Dataset entries:
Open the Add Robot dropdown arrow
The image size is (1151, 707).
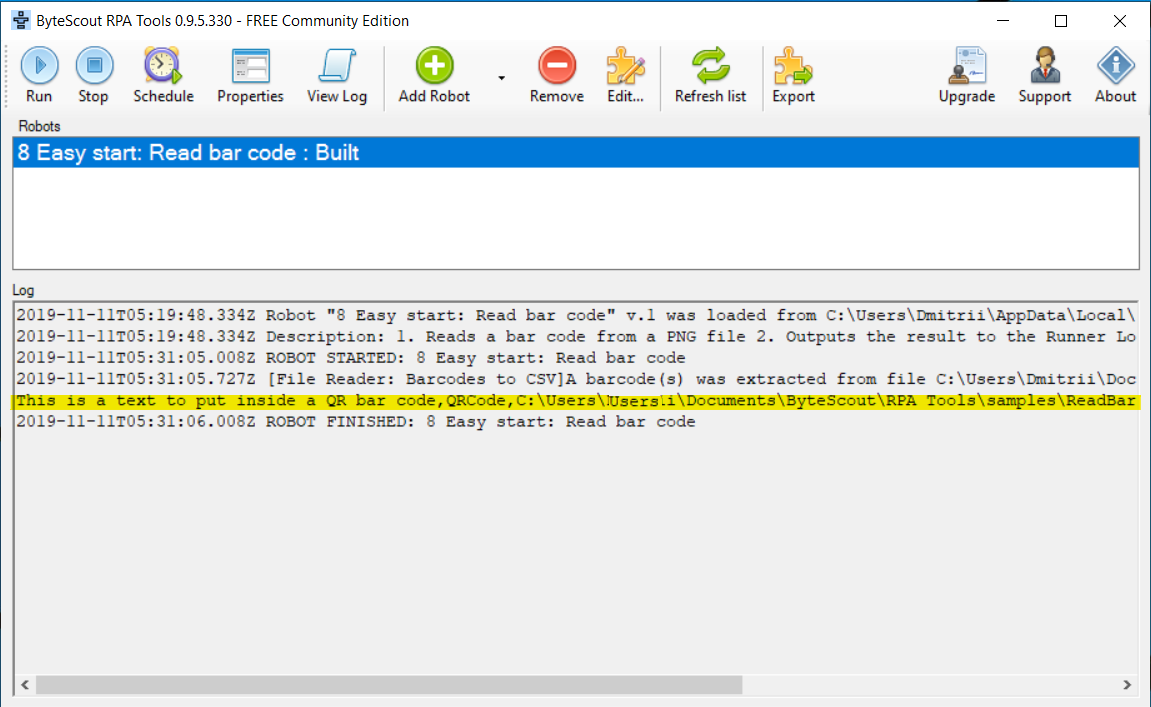click(499, 77)
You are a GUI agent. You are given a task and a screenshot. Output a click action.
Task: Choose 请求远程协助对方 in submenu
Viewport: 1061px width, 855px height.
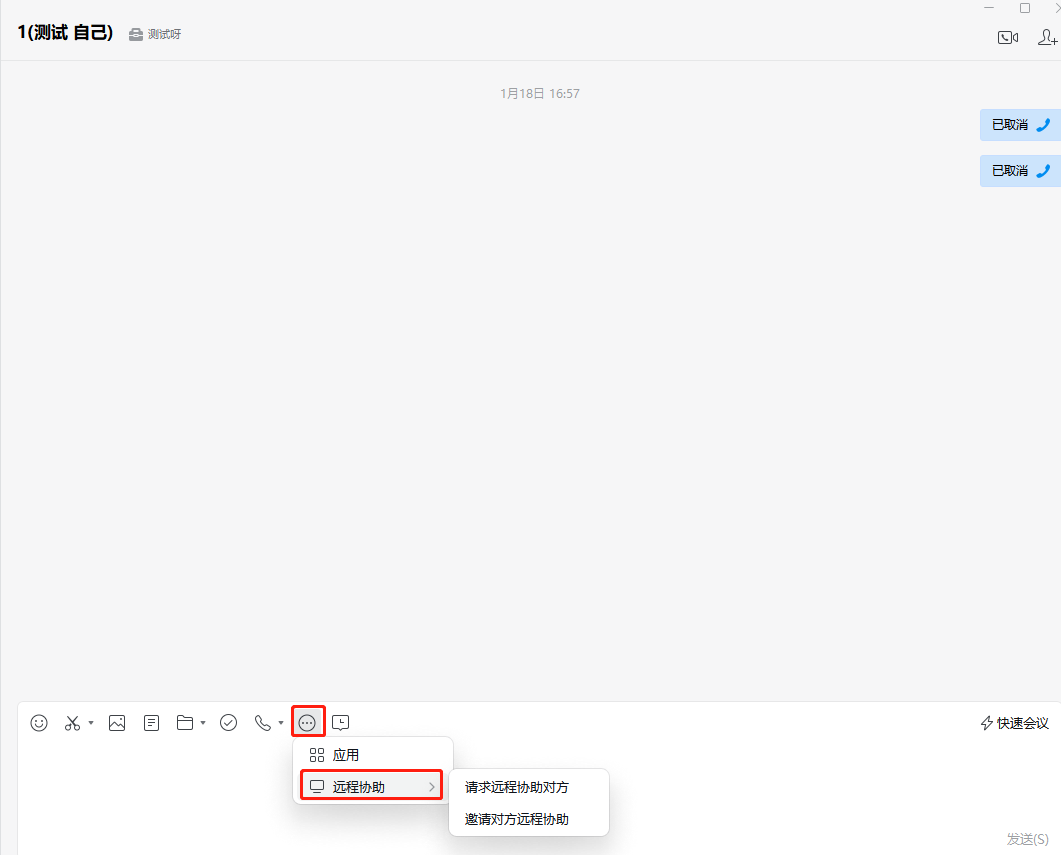coord(517,787)
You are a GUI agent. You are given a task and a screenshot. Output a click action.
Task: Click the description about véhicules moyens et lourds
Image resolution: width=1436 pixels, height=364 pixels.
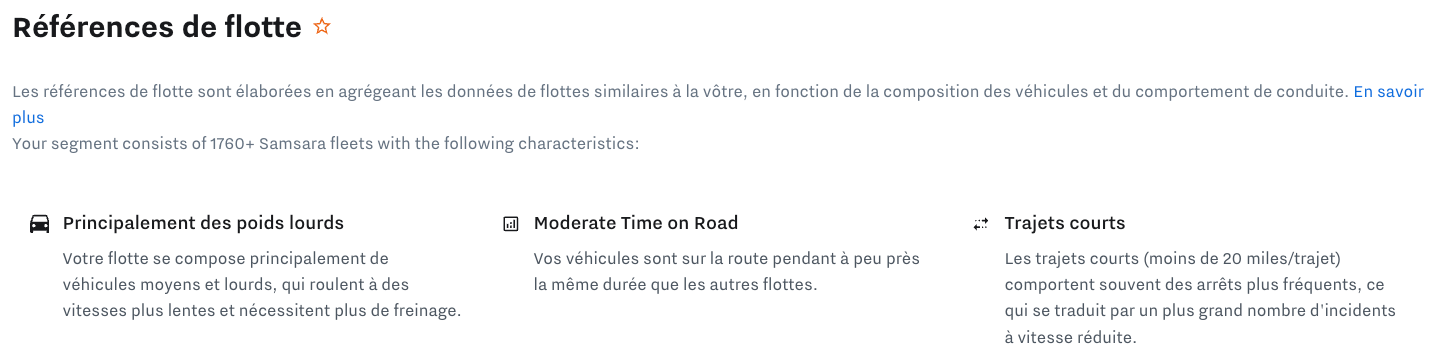click(x=262, y=285)
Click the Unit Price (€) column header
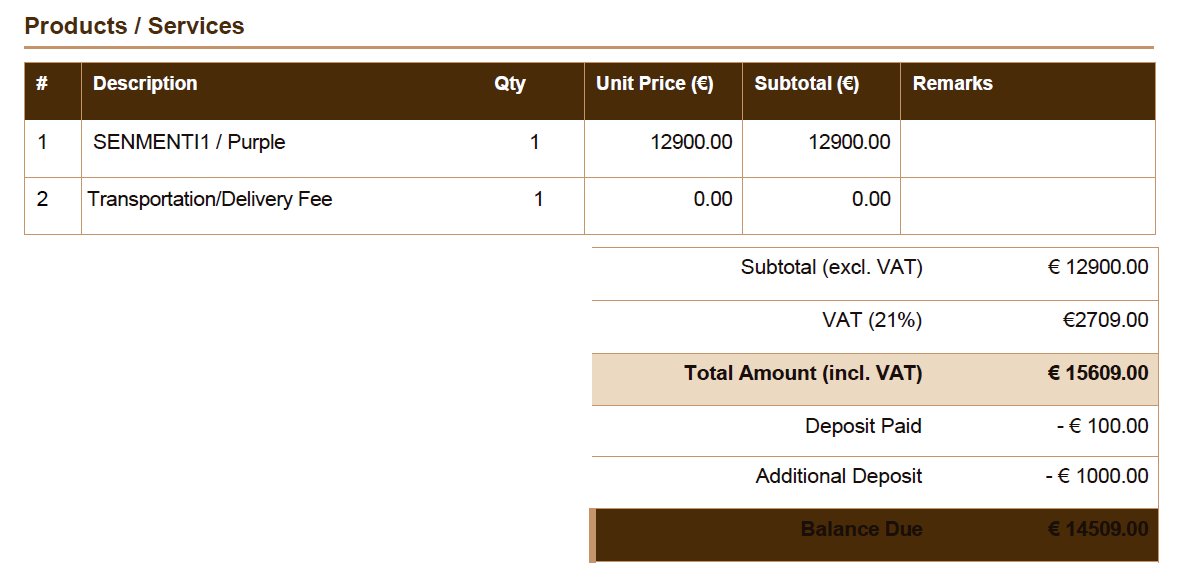The height and width of the screenshot is (571, 1177). (655, 83)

■ Exercise description:
Word for word, set down every record, keeping the images out.

■ Solution below:
Open the Add Robot dropdown arrow
The image size is (1151, 707).
click(499, 77)
You are a GUI agent. You are given a task and a screenshot. Output a click action.
Task: Choose 请求远程协助对方 in submenu
Viewport: 1061px width, 855px height.
coord(517,787)
You are a GUI agent. You are given a task and a screenshot. Output a click action.
Task: Click the description about véhicules moyens et lourds
Image resolution: width=1436 pixels, height=364 pixels.
click(x=262, y=285)
Click the Unit Price (€) column header
The height and width of the screenshot is (571, 1177). (655, 83)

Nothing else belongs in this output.